***** INPUT MATERIAL *****

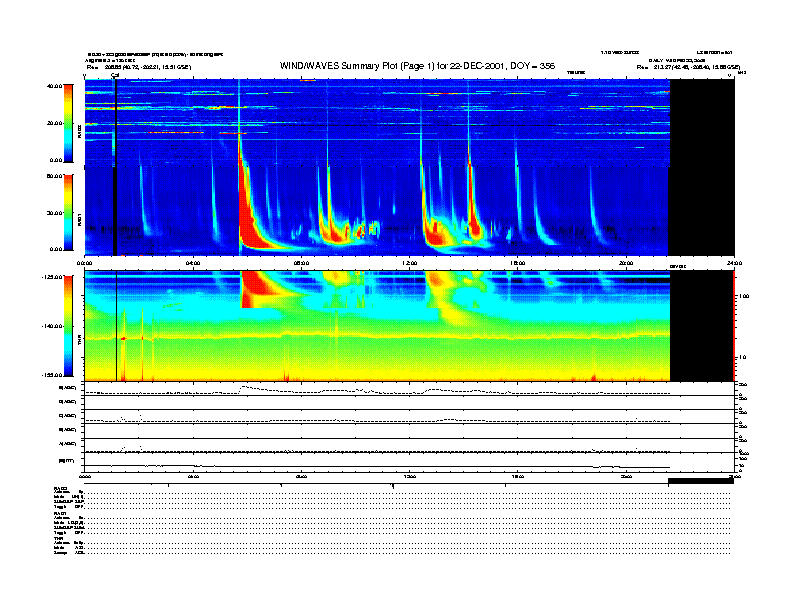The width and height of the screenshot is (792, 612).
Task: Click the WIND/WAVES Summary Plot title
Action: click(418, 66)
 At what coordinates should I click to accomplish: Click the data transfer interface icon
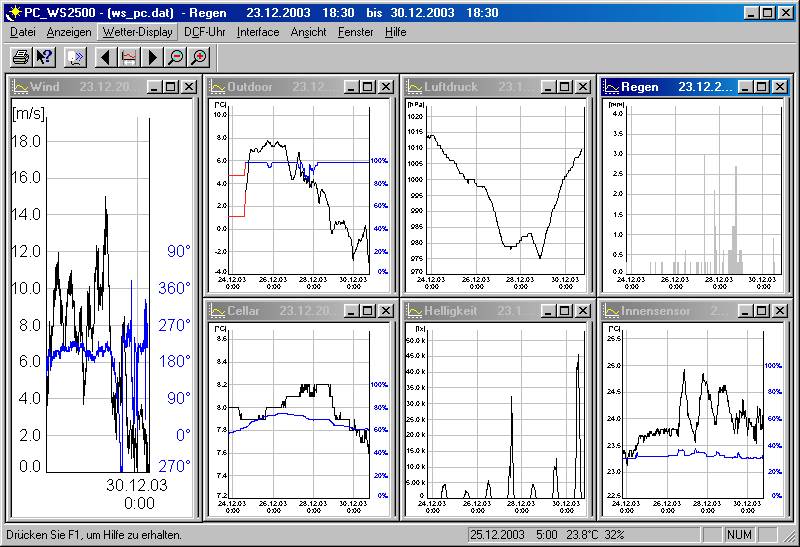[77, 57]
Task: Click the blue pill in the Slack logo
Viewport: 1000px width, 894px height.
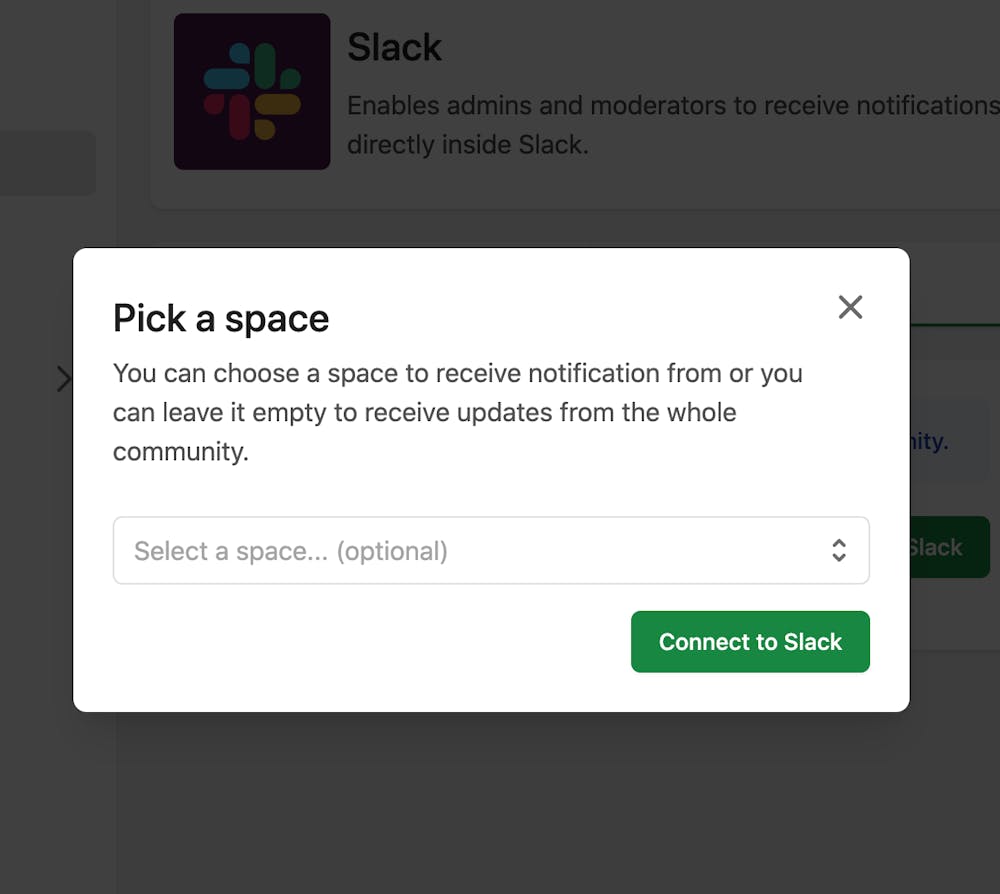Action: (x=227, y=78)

*****

Please return exactly, and only, the lines from the one containing "At what coordinates" through the end of the records, with both end lines kept and every picture dropped.

_ANSWER AREA:_
 At what coordinates should I click to accomplish: Click the data transfer interface icon
[77, 57]
Task: Click the blue pill in the Slack logo
Viewport: 1000px width, 894px height.
Action: (x=227, y=78)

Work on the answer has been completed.